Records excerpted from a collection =

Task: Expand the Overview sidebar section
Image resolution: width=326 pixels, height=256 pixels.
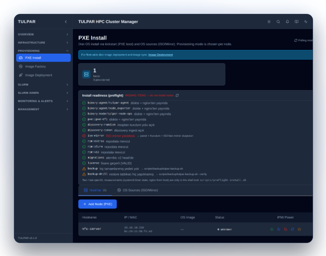Action: click(x=43, y=35)
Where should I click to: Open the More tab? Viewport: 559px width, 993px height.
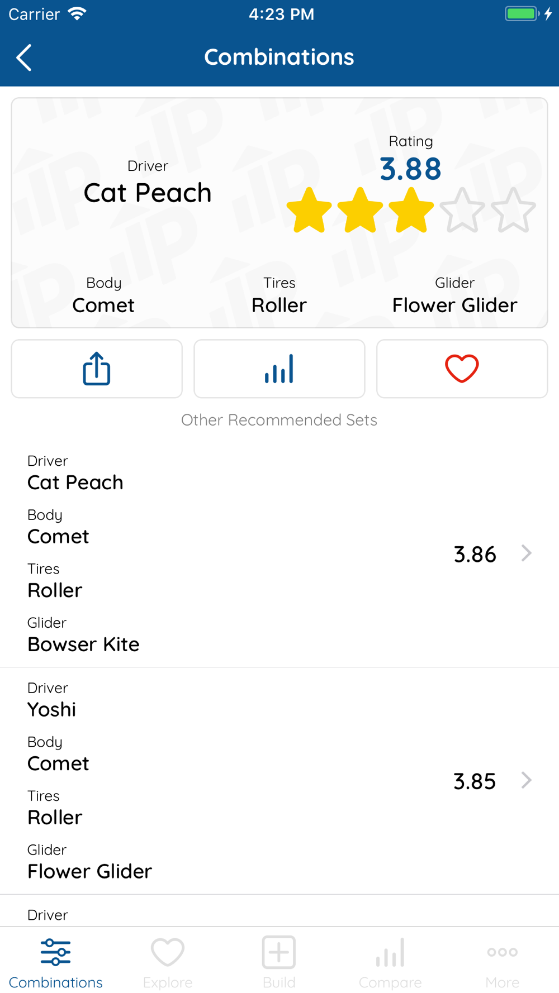tap(503, 963)
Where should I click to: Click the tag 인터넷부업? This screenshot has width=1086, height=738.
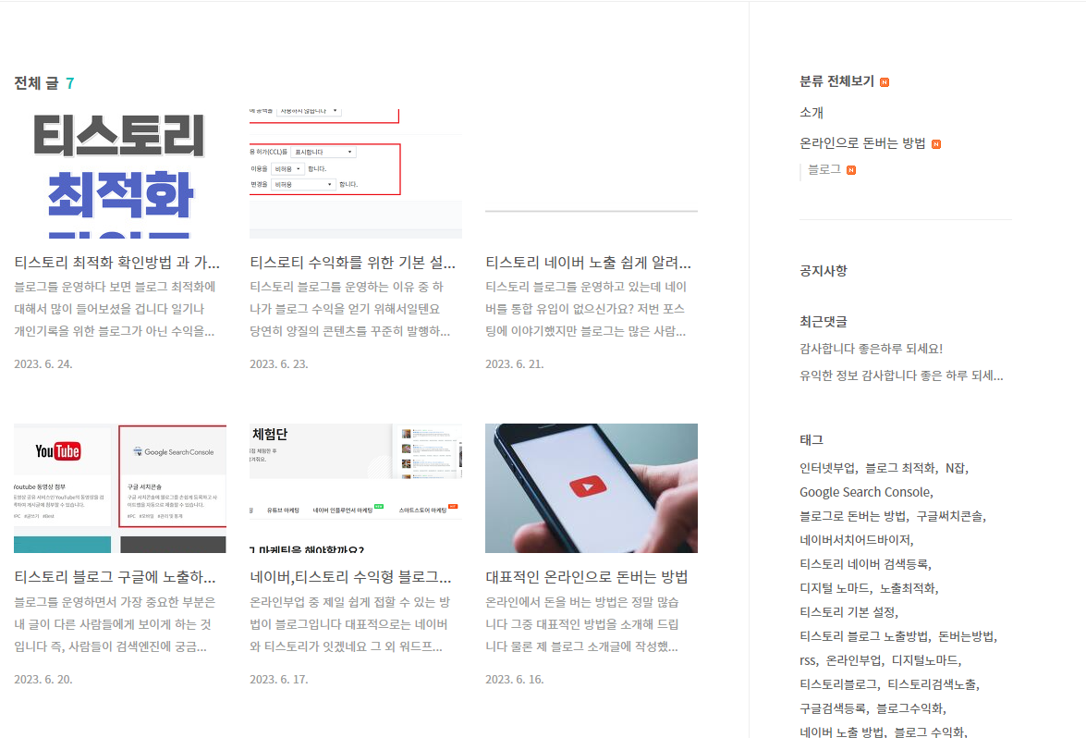coord(826,468)
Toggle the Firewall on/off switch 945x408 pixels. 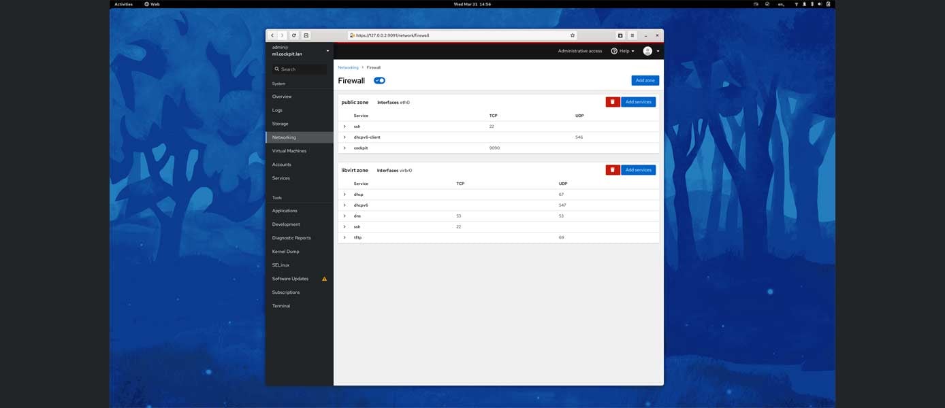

Work to complete = All of the data gets printed again exactly; the pictures do not.

Output of the task =
Task: Expand the Overview sidebar section
Image resolution: width=326 pixels, height=256 pixels.
Action: click(x=43, y=35)
Where should I click to: Open the More tab? Viewport: 559px width, 993px height.
tap(503, 963)
Where should I click to: Click the tag 인터넷부업? This screenshot has width=1086, height=738.
coord(826,468)
Toggle the Firewall on/off switch 945x408 pixels. 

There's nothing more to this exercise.